In the lens graph page, copy the passage between "A lens maps" and "of interconvertible types.", inclusive, substituting "reversibility guarantee" for "round-trip guarantee".

── Excerpted passage ──

Lens Graph Explorer

Build a network of related types connected by lenses, visualize the graph, and trace data through multi-hop conversions

A lens maps one sample type to another while preserving a round-trip guarantee. When you chain several lenses together, you get a lens graph — a network of interconvertible types.

This example models a sensor data pipeline with four types and three lenses, then visualizes the transformation network and traces data through it.

───
── Material supplied ──

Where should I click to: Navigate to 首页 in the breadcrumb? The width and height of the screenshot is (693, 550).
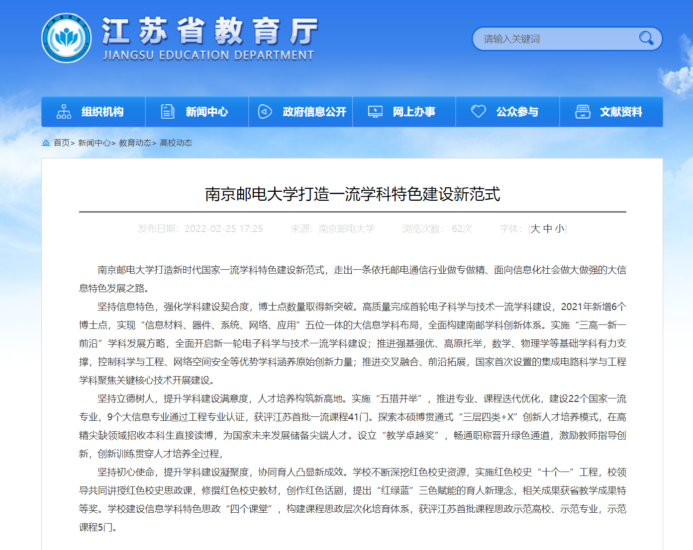click(x=62, y=143)
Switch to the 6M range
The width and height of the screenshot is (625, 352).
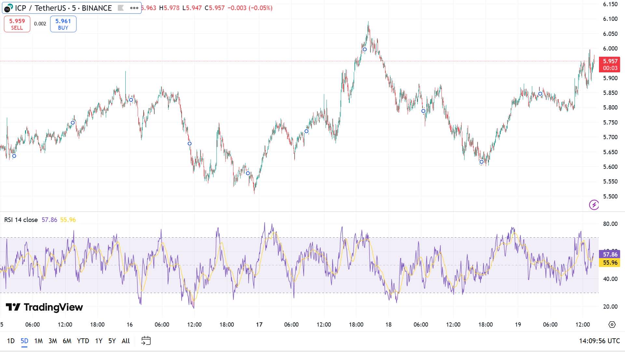coord(67,341)
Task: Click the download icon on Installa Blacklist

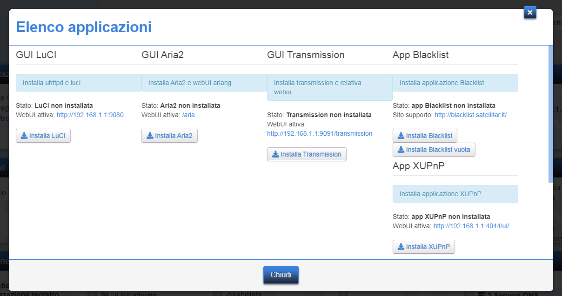Action: tap(401, 135)
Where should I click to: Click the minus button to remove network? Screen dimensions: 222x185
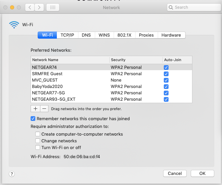(44, 108)
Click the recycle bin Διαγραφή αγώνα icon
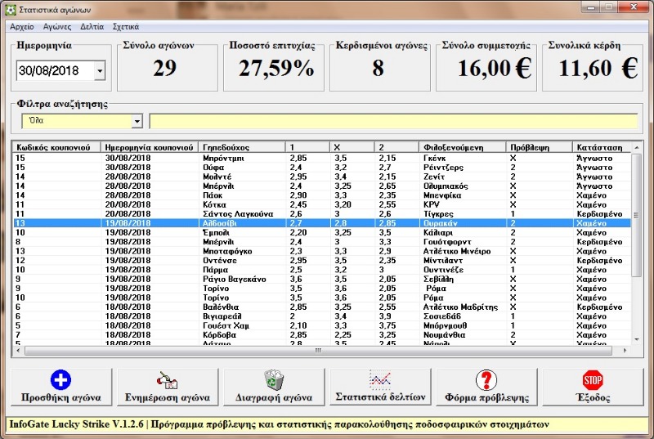Screen dimensions: 654x439 273,379
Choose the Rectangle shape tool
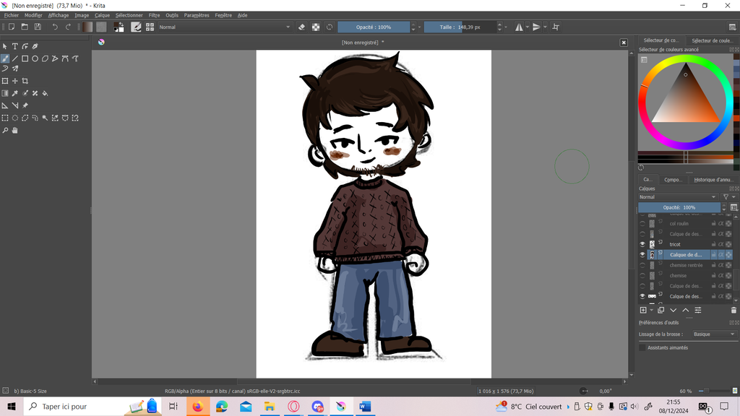Image resolution: width=740 pixels, height=416 pixels. tap(25, 59)
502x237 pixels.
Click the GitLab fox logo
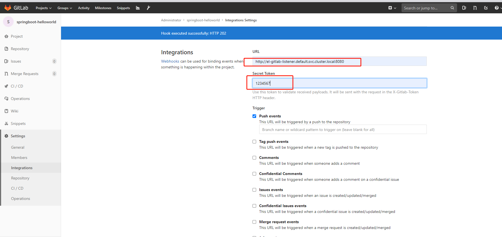tap(8, 8)
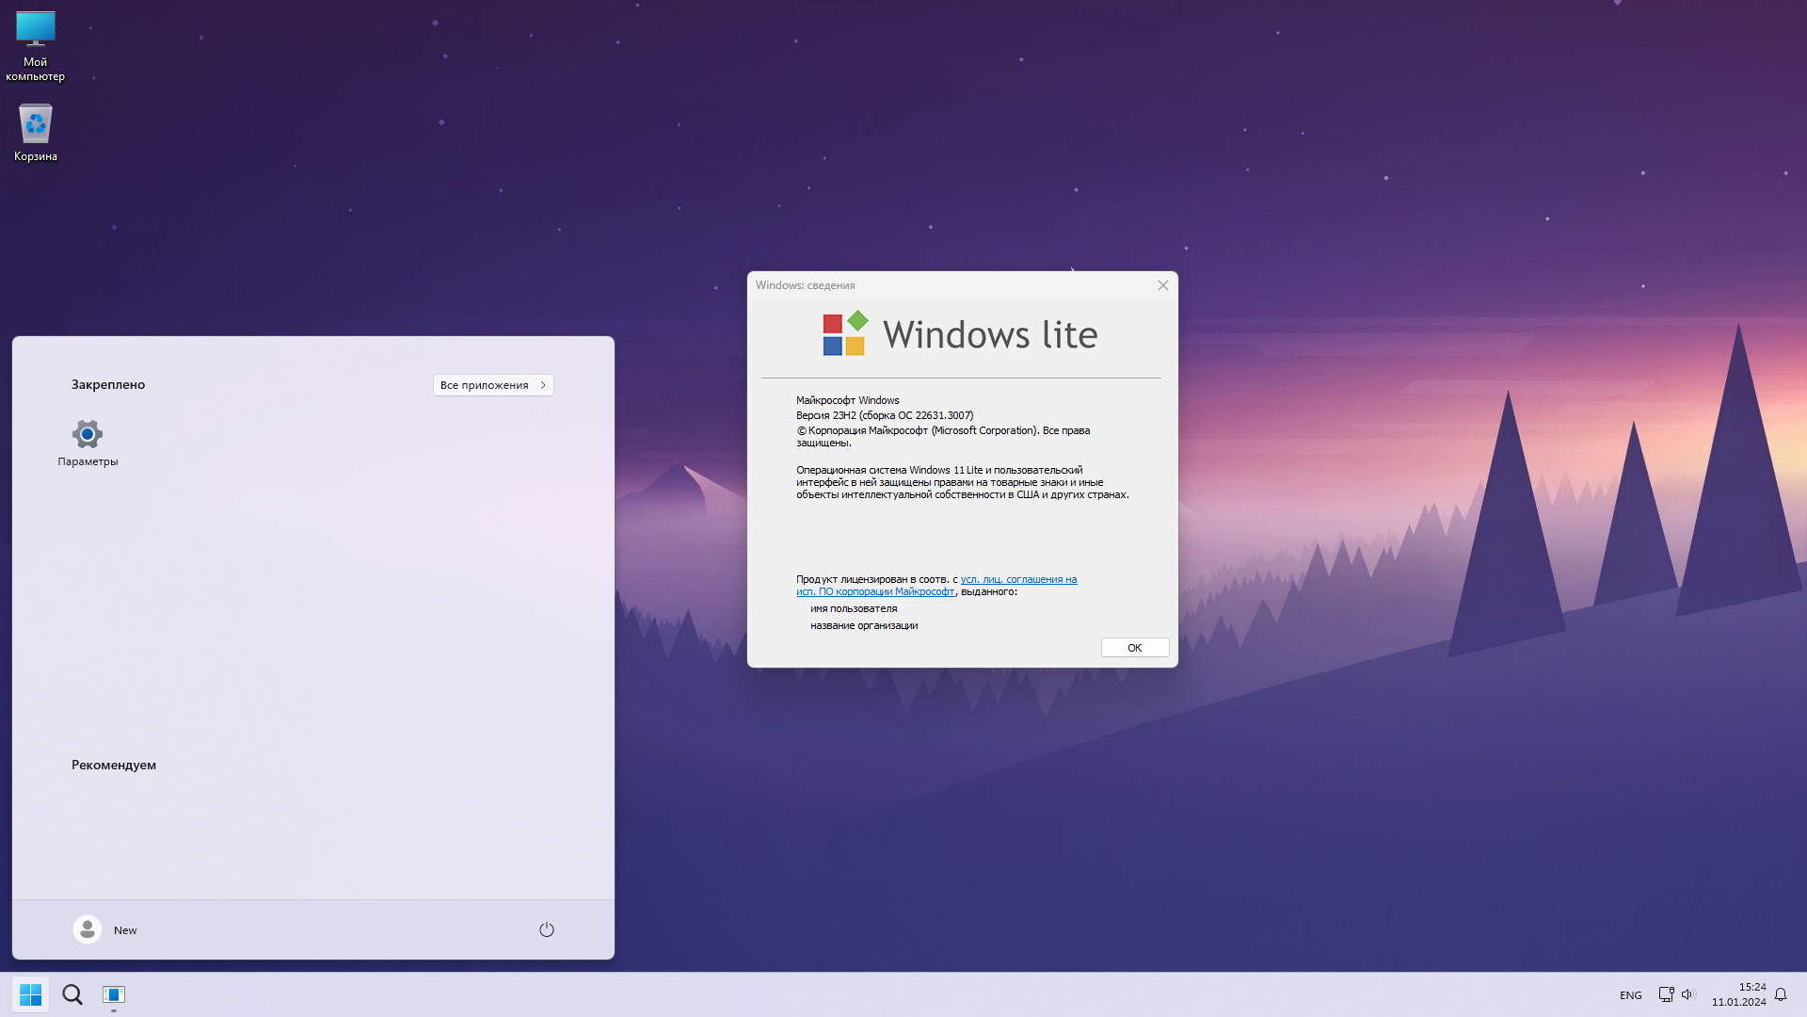Open the notification bell icon
This screenshot has width=1807, height=1017.
pos(1781,994)
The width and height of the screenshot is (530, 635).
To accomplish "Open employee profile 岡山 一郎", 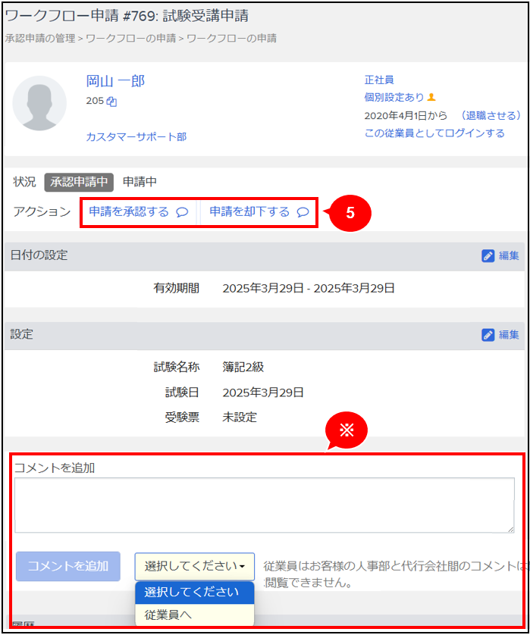I will [115, 81].
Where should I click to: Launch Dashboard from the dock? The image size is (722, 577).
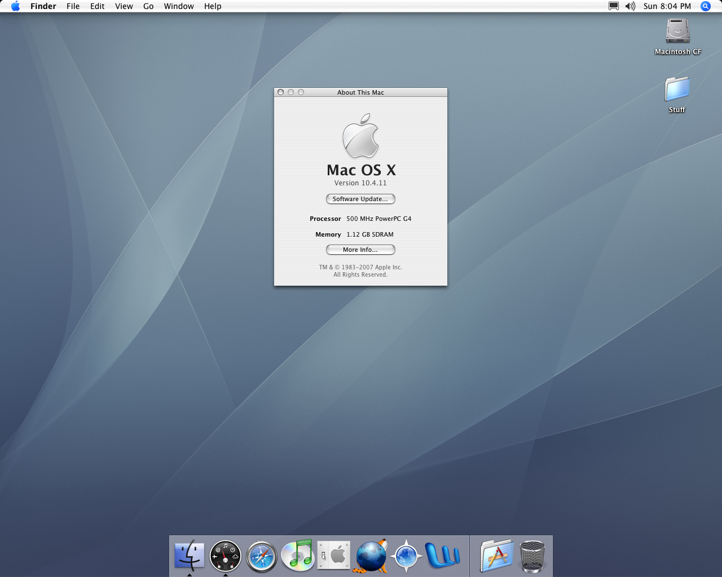[x=225, y=556]
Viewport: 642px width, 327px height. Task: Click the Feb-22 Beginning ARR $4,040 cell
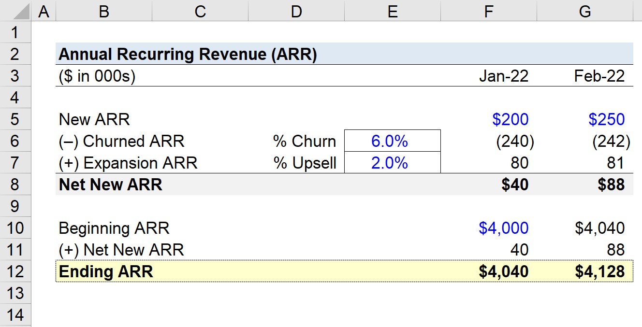(x=585, y=227)
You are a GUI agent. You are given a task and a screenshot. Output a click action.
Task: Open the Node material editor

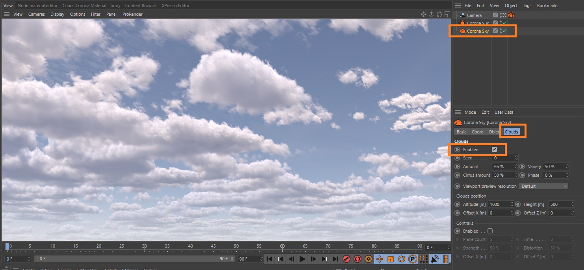(x=37, y=5)

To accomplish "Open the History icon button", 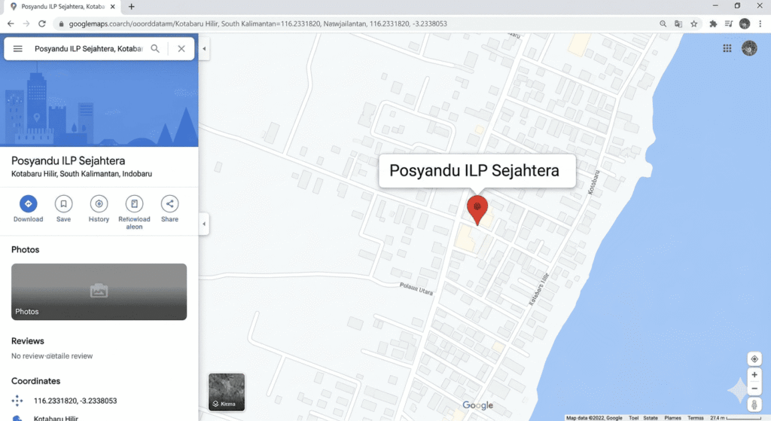I will [99, 203].
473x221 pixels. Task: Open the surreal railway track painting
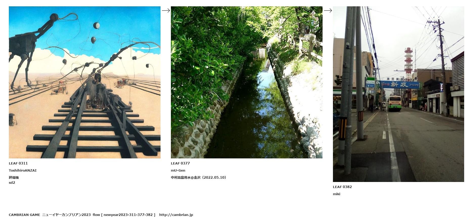tap(85, 82)
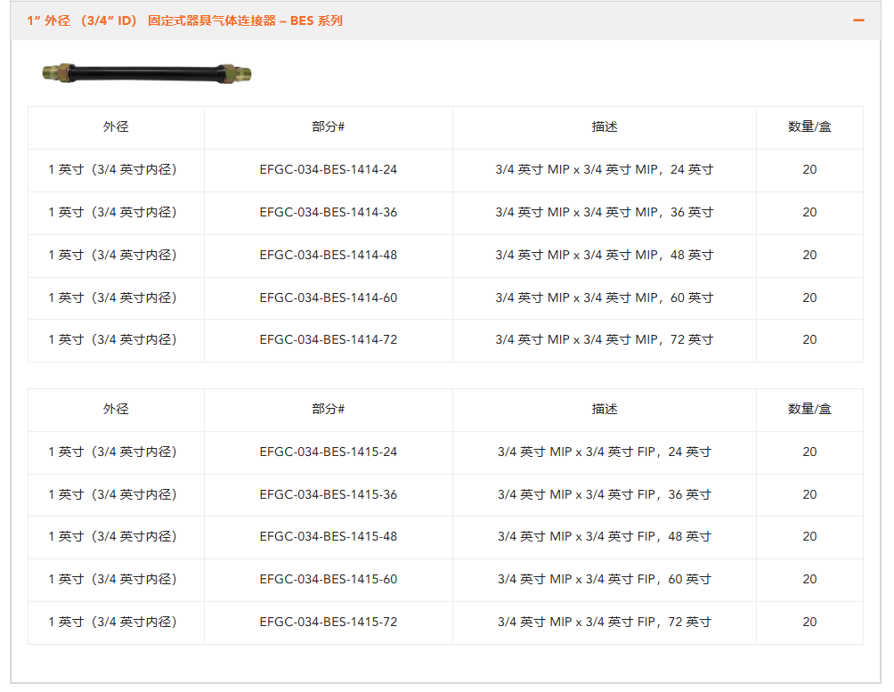Click the MIP x FIP 72 英寸 description
The height and width of the screenshot is (692, 894).
[x=605, y=622]
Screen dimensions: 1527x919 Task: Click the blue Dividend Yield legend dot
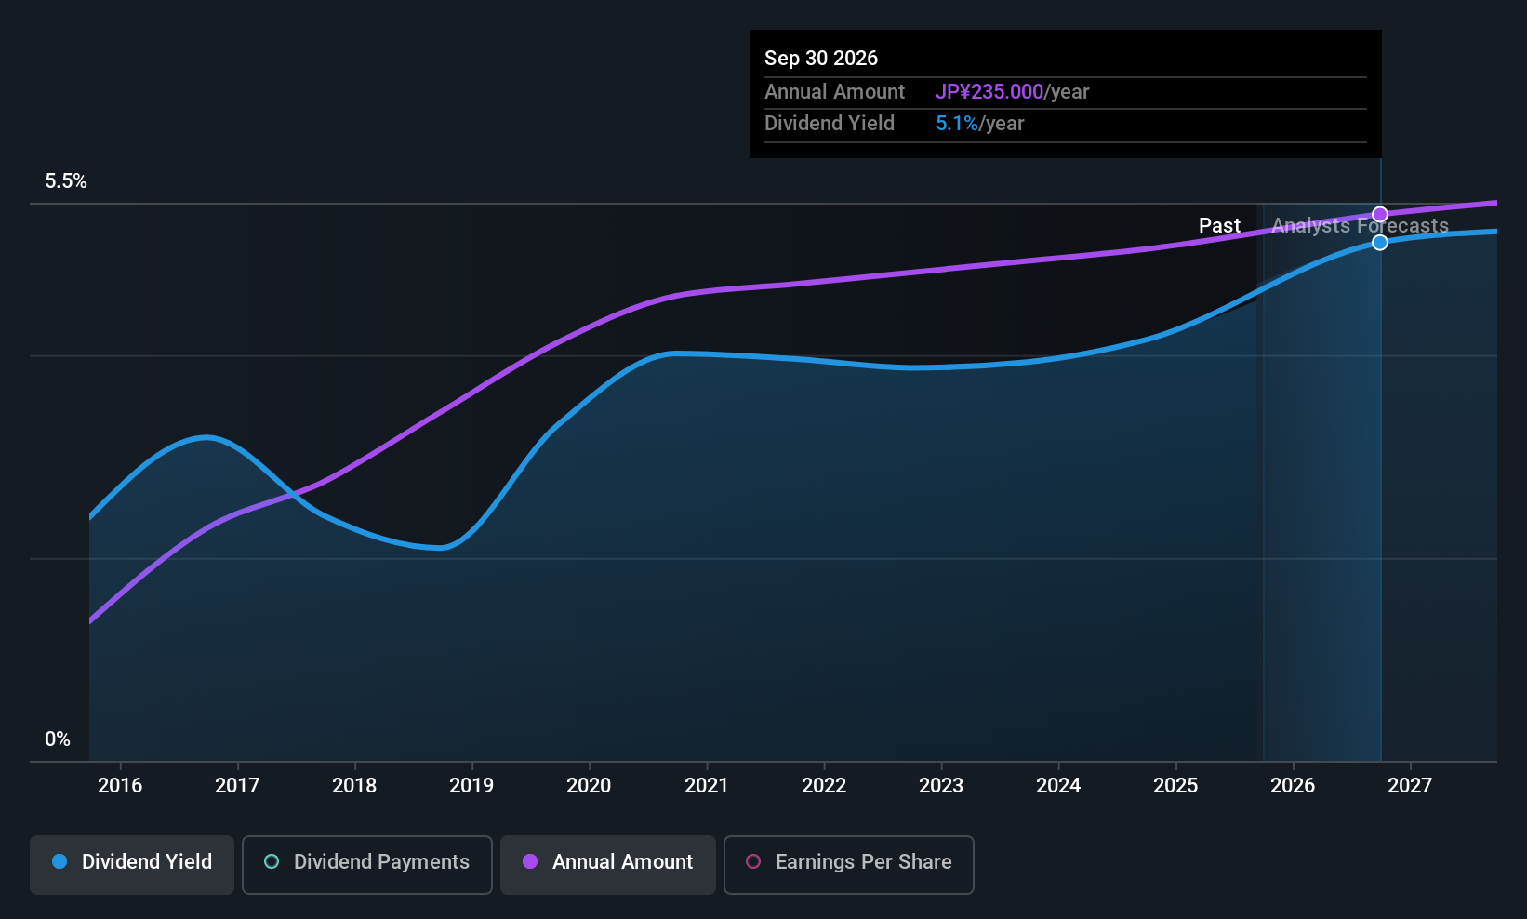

───

● Output for this task
A lens maps one sample type to another while preserving a reversibility guarantee. When you chain several lenses together, you get a lens graph — a network of interconvertible types.